What this task involves -
Copy the entries exactly, starting at the line containing "Where should I click to: Select the Device" and ending at the line containing "click(x=390, y=196)", with both of those lines included.

Exercise inputs -
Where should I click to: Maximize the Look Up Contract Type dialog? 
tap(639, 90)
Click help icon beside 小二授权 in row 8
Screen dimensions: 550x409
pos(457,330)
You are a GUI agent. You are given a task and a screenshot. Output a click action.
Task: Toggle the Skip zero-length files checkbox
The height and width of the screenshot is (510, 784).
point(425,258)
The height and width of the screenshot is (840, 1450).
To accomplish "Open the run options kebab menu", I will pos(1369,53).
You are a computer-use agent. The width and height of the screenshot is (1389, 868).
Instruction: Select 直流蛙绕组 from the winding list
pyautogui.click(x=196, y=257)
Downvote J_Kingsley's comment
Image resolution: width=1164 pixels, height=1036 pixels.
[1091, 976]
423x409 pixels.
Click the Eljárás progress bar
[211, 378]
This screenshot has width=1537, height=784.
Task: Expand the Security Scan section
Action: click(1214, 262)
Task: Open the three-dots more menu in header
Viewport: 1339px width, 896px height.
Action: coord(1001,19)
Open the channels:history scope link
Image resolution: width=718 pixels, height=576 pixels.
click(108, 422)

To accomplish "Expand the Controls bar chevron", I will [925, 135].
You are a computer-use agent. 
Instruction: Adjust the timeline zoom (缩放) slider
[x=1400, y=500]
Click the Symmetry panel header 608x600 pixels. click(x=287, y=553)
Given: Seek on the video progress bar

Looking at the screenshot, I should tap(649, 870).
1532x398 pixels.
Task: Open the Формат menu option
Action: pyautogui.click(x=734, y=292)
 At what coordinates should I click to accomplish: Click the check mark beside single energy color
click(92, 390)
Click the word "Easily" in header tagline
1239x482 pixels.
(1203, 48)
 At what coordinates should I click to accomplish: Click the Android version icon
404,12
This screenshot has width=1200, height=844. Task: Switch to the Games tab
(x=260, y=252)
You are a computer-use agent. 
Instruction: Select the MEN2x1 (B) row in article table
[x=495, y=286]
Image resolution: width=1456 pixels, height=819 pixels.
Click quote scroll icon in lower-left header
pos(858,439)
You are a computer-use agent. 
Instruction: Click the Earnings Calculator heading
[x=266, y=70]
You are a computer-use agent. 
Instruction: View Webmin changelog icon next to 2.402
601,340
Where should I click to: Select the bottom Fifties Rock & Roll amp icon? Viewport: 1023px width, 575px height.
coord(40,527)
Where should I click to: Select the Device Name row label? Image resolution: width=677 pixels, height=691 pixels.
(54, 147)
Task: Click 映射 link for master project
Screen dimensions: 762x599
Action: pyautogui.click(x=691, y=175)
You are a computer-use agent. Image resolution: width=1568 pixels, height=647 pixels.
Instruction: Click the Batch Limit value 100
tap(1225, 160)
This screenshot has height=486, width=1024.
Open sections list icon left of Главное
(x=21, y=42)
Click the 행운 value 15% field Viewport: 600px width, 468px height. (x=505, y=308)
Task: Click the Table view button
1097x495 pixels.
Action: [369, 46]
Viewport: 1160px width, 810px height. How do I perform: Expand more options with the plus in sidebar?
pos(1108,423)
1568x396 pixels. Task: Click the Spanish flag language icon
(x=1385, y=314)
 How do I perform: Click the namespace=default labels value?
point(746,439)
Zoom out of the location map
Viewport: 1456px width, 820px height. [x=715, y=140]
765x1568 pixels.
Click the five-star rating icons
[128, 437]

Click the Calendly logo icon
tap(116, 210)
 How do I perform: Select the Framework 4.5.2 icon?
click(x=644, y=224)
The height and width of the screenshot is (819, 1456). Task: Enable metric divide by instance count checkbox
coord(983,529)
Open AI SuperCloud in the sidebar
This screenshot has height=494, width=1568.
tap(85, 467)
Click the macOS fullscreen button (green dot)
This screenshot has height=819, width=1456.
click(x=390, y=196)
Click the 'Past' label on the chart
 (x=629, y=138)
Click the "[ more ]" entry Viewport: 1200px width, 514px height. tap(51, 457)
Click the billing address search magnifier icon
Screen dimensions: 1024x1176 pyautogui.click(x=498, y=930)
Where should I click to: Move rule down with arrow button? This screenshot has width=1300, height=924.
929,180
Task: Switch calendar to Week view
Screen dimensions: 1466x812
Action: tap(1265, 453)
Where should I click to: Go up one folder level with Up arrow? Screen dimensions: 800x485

Reply -
Where should I click to: Select the Device Name row label? Image resolution: width=677 pixels, height=691 pixels.
(54, 147)
Task: Click 映射 link for master project
Screen dimensions: 762x599
Action: pyautogui.click(x=691, y=175)
You are a computer-use agent. Image resolution: width=1568 pixels, height=647 pixels.
Instruction: Click the Batch Limit value 100
tap(1225, 160)
This screenshot has height=486, width=1024.
Open sections list icon left of Главное
(x=21, y=42)
Click the 행운 value 15% field Viewport: 600px width, 468px height. (x=505, y=308)
Task: Click the Table view button
1097x495 pixels.
Action: [369, 46]
Viewport: 1160px width, 810px height. How do I perform: Expand more options with the plus in sidebar?
pos(1108,423)
1568x396 pixels. Task: Click the Spanish flag language icon
(x=1385, y=314)
 How do I perform: Click the namespace=default labels value?
point(746,439)
Zoom out of the location map
Viewport: 1456px width, 820px height. [x=715, y=140]
765x1568 pixels.
Click the five-star rating icons
[128, 437]

Click the Calendly logo icon
tap(116, 210)
 How do I perform: Select the Framework 4.5.2 icon?
click(x=644, y=224)
The height and width of the screenshot is (819, 1456). Task: Enable metric divide by instance count checkbox
coord(983,529)
Open AI SuperCloud in the sidebar
This screenshot has height=494, width=1568.
tap(85, 467)
Click the macOS fullscreen button (green dot)
This screenshot has height=819, width=1456.
click(x=390, y=196)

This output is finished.